Another important cause of rearrangements is crossing over between repetitive (duplicated) DNA segments. This type of crossing over is termed nonallelic homologous recombination (NAHR). In organisms with repeated DNA sequences within one chromosome or on different chromosomes, there is ambiguity about which of the repeats will pair with each other at meiosis. If sequences pair up that are not in the same relative positions on the homologs, crossing over can produce aberrant chromosomes. Deletions, duplications, inversions, and translocations can all be produced by such crossing over (see Figure 17-19, right side).
There are two general types of rearrangements: unbalanced and balanced.
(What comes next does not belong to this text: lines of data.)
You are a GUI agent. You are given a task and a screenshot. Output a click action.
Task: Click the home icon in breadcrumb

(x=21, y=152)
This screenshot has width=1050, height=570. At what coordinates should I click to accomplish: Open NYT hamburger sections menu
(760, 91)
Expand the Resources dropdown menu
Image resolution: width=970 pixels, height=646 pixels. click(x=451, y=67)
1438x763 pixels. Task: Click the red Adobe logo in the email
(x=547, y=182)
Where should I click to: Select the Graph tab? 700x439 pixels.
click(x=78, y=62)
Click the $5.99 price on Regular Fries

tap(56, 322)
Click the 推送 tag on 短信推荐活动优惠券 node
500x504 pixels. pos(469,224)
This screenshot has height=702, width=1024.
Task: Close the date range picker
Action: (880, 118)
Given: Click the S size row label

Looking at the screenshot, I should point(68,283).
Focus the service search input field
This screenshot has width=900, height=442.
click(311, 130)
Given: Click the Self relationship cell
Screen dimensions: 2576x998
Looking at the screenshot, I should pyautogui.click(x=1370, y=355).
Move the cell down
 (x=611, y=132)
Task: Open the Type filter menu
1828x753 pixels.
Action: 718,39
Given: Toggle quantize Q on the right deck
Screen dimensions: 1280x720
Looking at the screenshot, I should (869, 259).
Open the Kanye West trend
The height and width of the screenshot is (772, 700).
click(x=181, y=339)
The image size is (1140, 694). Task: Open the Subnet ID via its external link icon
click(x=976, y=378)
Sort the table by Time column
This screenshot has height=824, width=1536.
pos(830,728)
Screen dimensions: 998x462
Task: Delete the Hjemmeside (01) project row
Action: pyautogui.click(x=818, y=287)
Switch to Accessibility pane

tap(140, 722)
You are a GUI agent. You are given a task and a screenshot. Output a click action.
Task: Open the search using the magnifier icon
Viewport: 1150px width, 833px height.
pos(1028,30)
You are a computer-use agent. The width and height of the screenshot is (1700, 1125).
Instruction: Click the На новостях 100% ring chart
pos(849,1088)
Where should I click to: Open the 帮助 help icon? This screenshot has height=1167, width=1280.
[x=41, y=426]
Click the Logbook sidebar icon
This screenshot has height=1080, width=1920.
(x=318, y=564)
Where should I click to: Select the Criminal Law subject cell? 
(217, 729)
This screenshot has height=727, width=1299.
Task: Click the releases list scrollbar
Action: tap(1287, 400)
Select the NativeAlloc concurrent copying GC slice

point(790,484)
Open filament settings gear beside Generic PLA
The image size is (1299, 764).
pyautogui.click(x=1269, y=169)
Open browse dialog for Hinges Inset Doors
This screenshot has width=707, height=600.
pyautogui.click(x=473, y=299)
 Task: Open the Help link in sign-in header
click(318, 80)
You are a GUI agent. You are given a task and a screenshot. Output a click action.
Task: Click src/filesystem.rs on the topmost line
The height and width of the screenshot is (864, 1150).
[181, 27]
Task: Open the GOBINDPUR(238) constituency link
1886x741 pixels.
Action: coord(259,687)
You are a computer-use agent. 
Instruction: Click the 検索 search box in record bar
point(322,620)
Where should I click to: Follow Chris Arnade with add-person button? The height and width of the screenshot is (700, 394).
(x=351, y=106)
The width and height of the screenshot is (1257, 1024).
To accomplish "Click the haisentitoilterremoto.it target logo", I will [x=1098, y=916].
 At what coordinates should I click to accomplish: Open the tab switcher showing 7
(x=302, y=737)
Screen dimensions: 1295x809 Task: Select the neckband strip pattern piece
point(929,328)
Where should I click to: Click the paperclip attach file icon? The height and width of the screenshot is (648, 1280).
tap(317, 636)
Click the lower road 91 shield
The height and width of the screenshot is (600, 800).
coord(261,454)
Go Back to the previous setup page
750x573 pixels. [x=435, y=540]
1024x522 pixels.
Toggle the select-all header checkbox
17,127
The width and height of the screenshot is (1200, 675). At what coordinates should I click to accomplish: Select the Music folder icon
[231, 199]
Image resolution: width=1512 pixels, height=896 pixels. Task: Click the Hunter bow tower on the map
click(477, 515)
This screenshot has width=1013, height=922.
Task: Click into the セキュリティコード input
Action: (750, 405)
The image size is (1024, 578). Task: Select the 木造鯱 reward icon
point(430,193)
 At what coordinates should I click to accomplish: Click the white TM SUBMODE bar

Unbalanced rearrangements change the gene dosage of a chromosome segment. As with aneuploidy for whole chromosomes, the loss of one copy of a segment or the addition of an extra copy can disrupt normal gene balance. The two simple classes of unbalanced rearrangements are deletions and duplications. A deletion is the loss of a segment within one chromosome arm and the juxtaposition of the two segments on either side of the deleted segment, as in this example, which shows loss of segment C–
A duplication is the repetition of a segment of a chromosome arm. In the simplest type of duplication, the two segments are adjacent to each other (a tandem duplication), as in this duplication of segment C:
However, the duplicate segment can end up at a different position on the same chromosome or even on a different chromosome.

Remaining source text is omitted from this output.